K (8/16/2012 at 3:28 PM)
So is the stopping point glucometers as a source of infection??? There are numerous reusable medical equipment that can serve as a host, reservoir and transferal point for infectious organisms, e.g. thermometers (placed in the mouths of patients during morning rounds with only a thin plastic covering)and blood pressure cuffs (used on patients with MRSA and other infections bacteria that may be present on the skin). Infection control measures is intrinsic to providing quality patient care. However, the problem is the associated and oft unaccounted for factors that prevent healthcare workers from meeting the standards of quality care with each patient, every time, such as turn-around times for clinical and diagnostic testing, number of assigned patients to nurse ratio and medical personnel staffing shortages - retention and attrition. There are no easy solutions but any strides to ensure the health and safety of patients, while receiving medical care, should be at the forefront of state and federal regulations and be viewed from a broad spectrum vantage as to why such incidents and exposures occur well before outbreaks arise!
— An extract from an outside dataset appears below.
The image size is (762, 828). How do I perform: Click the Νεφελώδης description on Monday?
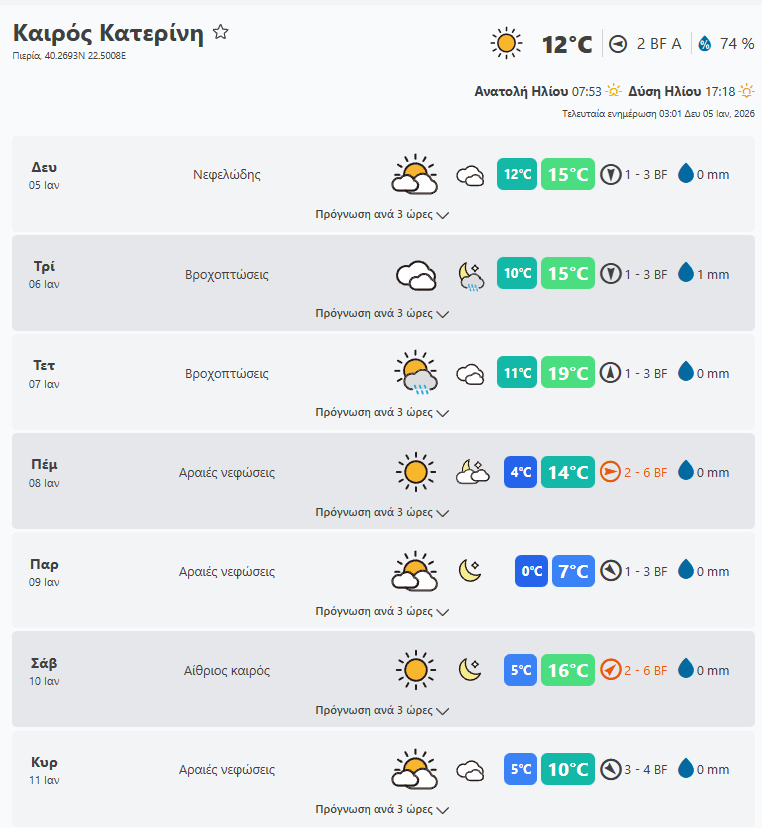(227, 175)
Sue (8/14/2012 at 12:02 PM)
I am a nurse and was a patient in the hospital for 8 days last year. As a type 1 diabetic my blood sugar was taken multiple times during the day. The nurses wore gloves when handling the meter that was not cleaned before or after use, but they placed it on my bedside table and also layed it in my bed if the table was not nearby. They touched my skin with their gloves and took my blood stopping the bleeding with a porous alcohol or gauze pad. I mentioned that where I worked it was rewquired to clean the meter after each use. but it did not change their prctices, they saw nothing wrong with it.